___ Extracted material ___

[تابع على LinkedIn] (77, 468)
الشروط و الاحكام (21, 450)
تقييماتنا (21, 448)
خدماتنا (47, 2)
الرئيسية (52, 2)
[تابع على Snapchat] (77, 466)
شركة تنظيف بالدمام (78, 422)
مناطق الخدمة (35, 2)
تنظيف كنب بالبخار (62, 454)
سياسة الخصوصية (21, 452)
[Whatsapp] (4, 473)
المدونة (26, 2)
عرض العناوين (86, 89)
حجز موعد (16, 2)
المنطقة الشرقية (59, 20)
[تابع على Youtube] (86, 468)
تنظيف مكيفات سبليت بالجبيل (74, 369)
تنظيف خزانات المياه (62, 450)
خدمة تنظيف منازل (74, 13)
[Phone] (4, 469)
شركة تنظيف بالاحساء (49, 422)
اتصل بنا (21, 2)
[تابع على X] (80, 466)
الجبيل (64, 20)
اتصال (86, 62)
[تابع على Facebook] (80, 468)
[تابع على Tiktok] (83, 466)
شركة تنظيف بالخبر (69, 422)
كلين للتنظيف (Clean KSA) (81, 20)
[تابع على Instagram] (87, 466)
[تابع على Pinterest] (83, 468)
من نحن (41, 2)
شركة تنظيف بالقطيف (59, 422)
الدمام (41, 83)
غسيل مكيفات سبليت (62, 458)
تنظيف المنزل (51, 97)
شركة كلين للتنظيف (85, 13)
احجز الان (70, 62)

___
___ Extracted material ___

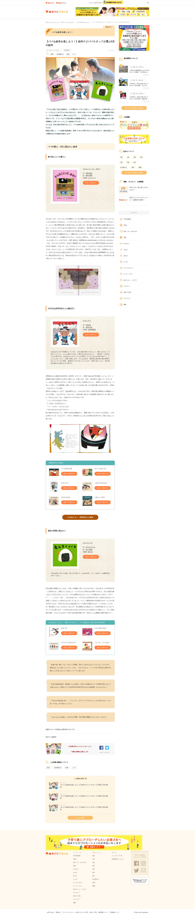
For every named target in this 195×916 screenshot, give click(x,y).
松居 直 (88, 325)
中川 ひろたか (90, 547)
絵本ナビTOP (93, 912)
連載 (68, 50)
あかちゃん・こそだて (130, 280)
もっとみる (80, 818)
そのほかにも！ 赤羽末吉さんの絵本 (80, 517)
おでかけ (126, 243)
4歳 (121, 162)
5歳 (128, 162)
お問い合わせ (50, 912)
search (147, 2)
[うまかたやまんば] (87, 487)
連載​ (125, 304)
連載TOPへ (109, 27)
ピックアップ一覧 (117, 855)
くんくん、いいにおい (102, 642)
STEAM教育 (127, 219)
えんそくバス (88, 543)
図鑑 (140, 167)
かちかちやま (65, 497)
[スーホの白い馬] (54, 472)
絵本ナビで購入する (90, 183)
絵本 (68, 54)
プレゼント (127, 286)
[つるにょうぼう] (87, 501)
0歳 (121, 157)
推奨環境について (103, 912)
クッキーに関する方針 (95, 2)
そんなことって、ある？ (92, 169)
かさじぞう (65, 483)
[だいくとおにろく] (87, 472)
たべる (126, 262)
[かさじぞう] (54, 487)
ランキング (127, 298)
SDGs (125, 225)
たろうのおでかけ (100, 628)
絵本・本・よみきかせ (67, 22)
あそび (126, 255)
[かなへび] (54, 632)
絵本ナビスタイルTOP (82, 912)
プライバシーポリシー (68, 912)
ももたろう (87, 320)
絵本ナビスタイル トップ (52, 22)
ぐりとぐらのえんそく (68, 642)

___

● Exercise
Output the stretch of lines from the one containing "お問い合わせ (50, 912)" through the one containing "ぐりとぐらのえんそく (68, 642)", both included, as a JSON list of strings with one string per line and blank lines left out.

● The reply
[
  "お問い合わせ (50, 912)",
  "search (147, 2)",
  "[うまかたやまんば] (87, 487)",
  "連載​ (125, 304)",
  "連載TOPへ (109, 27)",
  "ピックアップ一覧 (117, 855)",
  "くんくん、いいにおい (102, 642)",
  "STEAM教育 (127, 219)",
  "えんそくバス (88, 543)",
  "図鑑 (140, 167)",
  "かちかちやま (65, 497)",
  "[スーホの白い馬] (54, 472)",
  "絵本ナビで購入する (90, 183)",
  "絵本 (68, 54)",
  "プレゼント (127, 286)",
  "[つるにょうぼう] (87, 501)",
  "0歳 (121, 157)",
  "推奨環境について (103, 912)",
  "クッキーに関する方針 (95, 2)",
  "そんなことって、ある？ (92, 169)",
  "かさじぞう (65, 483)",
  "[だいくとおにろく] (87, 472)",
  "たべる (126, 262)",
  "[かさじぞう] (54, 487)",
  "ランキング (127, 298)",
  "SDGs (125, 225)",
  "たろうのおでかけ (100, 628)",
  "絵本・本・よみきかせ (67, 22)",
  "あそび (126, 255)",
  "[かなへび] (54, 632)",
  "絵本ナビスタイルTOP (82, 912)",
  "プライバシーポリシー (68, 912)",
  "ももたろう (87, 320)",
  "絵本ナビスタイル トップ (52, 22)",
  "ぐりとぐらのえんそく (68, 642)"
]